There is that point in the day when the eyes burn and we can hardly think straight. We rush through emails, hardly reading them, and pound out responses.
After a day with the children, their sweet, cherubic voices start to pierce our eardrums around 4 p.m.
The television drones painfully in the doctor’s waiting room enticing us to smash the screen to bits.
Our brains need rest. Contrary to the proverb, “An idle mind is the devil’s workshop,” an idle mind is actually a healing mind.
In a study, Rest is Not Idleness, cognitive scientist Mary Helen Immordino-Yang and colleagues found that MRI scans of wakeful but resting brains showed a rise in neural processing that is otherwise oppressed during focused attention, i.e., work.

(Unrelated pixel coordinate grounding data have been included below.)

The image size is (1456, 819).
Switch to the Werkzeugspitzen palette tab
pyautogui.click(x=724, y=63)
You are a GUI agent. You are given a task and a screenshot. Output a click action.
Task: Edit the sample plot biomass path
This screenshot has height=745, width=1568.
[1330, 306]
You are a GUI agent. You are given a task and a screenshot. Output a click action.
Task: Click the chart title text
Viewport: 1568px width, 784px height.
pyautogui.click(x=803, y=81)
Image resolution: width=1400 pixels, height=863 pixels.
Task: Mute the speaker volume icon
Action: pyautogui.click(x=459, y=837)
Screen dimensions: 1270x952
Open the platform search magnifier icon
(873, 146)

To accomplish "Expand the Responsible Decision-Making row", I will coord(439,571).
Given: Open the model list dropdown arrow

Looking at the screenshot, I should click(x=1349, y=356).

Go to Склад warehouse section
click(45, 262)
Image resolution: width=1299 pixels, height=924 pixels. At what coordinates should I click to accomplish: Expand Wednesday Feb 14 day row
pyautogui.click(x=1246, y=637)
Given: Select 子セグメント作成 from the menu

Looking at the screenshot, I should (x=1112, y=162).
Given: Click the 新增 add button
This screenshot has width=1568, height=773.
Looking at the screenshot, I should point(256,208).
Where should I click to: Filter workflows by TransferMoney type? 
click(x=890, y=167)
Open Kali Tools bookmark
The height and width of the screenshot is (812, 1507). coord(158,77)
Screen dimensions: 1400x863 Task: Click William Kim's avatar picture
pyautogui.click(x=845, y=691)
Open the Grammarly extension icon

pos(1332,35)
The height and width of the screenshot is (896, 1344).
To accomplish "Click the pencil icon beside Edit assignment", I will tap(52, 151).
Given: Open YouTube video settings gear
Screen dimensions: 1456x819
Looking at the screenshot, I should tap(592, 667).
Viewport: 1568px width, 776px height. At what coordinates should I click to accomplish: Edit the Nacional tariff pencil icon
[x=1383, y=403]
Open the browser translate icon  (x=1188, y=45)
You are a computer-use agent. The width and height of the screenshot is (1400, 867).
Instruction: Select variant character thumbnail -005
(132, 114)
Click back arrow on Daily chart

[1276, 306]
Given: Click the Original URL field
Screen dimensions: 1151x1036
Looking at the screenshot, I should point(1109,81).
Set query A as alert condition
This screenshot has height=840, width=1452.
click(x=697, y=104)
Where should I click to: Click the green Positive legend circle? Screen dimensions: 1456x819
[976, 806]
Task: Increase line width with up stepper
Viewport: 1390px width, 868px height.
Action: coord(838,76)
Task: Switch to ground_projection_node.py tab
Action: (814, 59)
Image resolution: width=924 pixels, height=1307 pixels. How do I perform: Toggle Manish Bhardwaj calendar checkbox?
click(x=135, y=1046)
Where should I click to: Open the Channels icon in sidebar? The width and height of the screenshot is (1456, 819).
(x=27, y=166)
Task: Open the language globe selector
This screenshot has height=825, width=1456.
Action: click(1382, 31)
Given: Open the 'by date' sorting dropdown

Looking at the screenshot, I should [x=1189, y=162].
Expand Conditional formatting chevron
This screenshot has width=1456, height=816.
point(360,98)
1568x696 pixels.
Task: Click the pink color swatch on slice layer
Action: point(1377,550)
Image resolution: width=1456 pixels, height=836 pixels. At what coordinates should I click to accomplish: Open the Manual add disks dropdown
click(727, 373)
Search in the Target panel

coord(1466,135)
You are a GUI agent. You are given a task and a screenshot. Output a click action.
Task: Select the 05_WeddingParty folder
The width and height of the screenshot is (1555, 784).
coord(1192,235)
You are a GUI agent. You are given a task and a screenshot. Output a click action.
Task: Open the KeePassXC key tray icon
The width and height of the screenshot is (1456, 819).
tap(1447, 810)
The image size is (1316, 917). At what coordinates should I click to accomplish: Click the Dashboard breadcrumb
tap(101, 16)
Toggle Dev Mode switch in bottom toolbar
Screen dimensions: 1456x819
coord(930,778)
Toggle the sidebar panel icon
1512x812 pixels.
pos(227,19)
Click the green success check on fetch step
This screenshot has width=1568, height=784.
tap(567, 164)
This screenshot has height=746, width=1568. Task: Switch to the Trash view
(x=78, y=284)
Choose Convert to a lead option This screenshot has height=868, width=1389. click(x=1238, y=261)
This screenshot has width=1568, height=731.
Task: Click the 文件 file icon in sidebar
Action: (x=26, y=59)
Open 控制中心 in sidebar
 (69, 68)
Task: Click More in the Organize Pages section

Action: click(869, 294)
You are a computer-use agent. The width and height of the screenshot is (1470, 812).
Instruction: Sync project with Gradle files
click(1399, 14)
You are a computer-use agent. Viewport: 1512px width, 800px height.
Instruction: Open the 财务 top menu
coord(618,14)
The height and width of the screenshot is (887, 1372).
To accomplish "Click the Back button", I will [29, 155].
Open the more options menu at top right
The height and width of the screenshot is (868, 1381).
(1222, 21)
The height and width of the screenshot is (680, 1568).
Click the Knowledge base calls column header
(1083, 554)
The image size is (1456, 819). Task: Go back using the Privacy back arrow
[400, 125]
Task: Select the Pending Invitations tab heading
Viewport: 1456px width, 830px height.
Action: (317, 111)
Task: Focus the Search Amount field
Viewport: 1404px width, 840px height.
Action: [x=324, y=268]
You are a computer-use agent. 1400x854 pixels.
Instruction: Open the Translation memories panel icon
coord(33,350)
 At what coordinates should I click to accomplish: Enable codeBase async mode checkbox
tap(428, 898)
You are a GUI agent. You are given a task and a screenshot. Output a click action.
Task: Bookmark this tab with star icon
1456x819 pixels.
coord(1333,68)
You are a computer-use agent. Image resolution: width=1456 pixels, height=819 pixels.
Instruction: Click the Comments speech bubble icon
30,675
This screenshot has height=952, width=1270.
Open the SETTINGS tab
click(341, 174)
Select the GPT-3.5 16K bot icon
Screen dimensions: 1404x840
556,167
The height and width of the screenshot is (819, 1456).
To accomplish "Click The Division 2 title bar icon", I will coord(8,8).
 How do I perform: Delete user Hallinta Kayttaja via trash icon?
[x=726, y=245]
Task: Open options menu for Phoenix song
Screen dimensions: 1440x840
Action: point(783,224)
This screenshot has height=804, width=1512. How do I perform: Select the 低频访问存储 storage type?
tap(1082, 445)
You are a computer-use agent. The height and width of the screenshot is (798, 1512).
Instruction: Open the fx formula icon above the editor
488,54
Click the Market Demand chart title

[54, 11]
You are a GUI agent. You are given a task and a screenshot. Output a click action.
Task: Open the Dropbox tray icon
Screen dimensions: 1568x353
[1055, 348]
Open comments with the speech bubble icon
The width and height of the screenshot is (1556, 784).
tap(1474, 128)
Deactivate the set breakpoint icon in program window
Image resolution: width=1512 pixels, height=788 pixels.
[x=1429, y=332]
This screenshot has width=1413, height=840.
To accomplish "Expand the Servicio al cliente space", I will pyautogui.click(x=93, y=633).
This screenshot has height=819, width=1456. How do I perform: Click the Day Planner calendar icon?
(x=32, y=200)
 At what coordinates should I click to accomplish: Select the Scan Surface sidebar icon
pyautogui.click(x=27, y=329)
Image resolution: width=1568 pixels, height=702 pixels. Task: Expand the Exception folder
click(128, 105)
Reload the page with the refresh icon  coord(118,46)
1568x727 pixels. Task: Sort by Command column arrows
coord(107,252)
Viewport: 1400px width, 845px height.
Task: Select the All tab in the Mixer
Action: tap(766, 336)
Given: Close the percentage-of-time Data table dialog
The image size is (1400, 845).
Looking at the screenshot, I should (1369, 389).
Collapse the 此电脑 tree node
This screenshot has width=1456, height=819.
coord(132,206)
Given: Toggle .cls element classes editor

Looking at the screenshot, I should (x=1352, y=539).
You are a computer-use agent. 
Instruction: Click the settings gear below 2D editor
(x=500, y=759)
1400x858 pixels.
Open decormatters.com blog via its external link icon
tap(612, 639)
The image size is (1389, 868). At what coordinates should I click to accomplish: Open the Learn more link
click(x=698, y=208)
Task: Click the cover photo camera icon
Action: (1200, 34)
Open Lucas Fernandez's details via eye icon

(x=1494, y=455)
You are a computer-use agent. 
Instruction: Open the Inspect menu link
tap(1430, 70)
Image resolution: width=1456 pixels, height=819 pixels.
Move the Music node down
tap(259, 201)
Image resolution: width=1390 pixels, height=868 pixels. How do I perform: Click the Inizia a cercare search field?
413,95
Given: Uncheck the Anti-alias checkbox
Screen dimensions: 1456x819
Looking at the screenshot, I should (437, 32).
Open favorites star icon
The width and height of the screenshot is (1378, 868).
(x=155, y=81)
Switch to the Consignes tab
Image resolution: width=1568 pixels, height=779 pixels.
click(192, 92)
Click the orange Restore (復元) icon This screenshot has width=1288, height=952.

So if you’re not resting your brain, you aren’t allowing it to work at its fullest potential. Here are a few ways to disengage.
1) Be Mindful.
Merriam-Webster defines mindfulness as “the practice of maintaining a nonjudgmental state of heightened or complete awareness of one's thoughts, emotions, or experiences on a moment-to-moment basis; also: such a state of awareness.”
Read this EmpowHER article Your 10-Step Guide to Mindfulness this Winter for ideas on how to slow yourself down and allow your brain to recuperate in the present moment.
Unplug from everything: TVs, phones, laptops, radio, iPod.
Pay attention to your body and your mind without distractions. Adapt your brain to quiet. Daydream.
3) Take your Forest Medicine.
The Japanese practice Shinrin-yoku, or “forest therapy” as a means of mental and physical healing. Reduced stress, reduced blood pressure and better sleep are just some of the benefits of Shinrin-yoku. Read more here.
4) Indulge in Danish Coziness.
Danes have their own word for restful coziness: hygge.